A traditional Ethiopian coffee ceremony is a social event for friends or family, and it involves boiling water in a clay pot over coals. The raw coffee beans are put into a pan and shaken over heat until the husks come off. Next, they are roasted in a pan until they’re medium to dark, and then they’re hand-crushed in a bowl with a metal cylinder.
The hostess puts the grounds into the boiling water, brews the coffee and proceeds to serve guests. She pours the coffee about a foot above each cup, never stopping pouring to break the flow of coffee. These ceremonies sometimes take place a few times each day. Now there’s a trend we can all appreciate, no matter how we prepare our coffee!

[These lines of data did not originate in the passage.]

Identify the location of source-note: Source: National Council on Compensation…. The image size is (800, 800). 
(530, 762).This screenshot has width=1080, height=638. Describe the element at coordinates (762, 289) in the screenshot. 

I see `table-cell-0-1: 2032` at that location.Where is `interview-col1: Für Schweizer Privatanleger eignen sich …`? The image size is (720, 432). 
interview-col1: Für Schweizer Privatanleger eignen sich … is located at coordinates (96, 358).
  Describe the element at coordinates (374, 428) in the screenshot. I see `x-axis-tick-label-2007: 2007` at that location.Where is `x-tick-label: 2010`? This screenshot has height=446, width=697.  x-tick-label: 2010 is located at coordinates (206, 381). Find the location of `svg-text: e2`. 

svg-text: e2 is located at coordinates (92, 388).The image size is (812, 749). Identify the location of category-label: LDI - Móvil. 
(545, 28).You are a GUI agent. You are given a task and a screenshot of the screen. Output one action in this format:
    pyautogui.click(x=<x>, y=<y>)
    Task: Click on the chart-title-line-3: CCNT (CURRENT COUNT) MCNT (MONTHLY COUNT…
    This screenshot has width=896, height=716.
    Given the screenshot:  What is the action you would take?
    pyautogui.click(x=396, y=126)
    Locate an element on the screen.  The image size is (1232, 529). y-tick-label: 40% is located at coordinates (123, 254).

If you’re after a quick cup of coffee, you’ll be glad to know that most varieties of Ethiopian beans are already roasted. Most that you’ll find on store shelves are dark-roasted blends. You can find gourmet and single-origin coffees at specialty shops or online.
Since most people buy Ethiopian coffee for its boldness and strength, a French press is a good method for maximizing those qualities.
A pour-over is also excellent, and cold-brewing is great if you don’t want a hot drink. With a high-quality drip machine or K-cup brewing device, you can still enjoy the exotic flavor combinations of Ethiopian coffee.
The secret to savoring Ethiopian coffee is finding the blend or single-origin variety that suits your flavor, aroma and acidity preferences.
Now that you understand regions, processing methods, and the flavor profiles of each variety, you’re ready to choose what suits your tastes. If you’re new to coffee, you’ll be a more informed experimenter as you try delicious Ethiopian coffee varieties.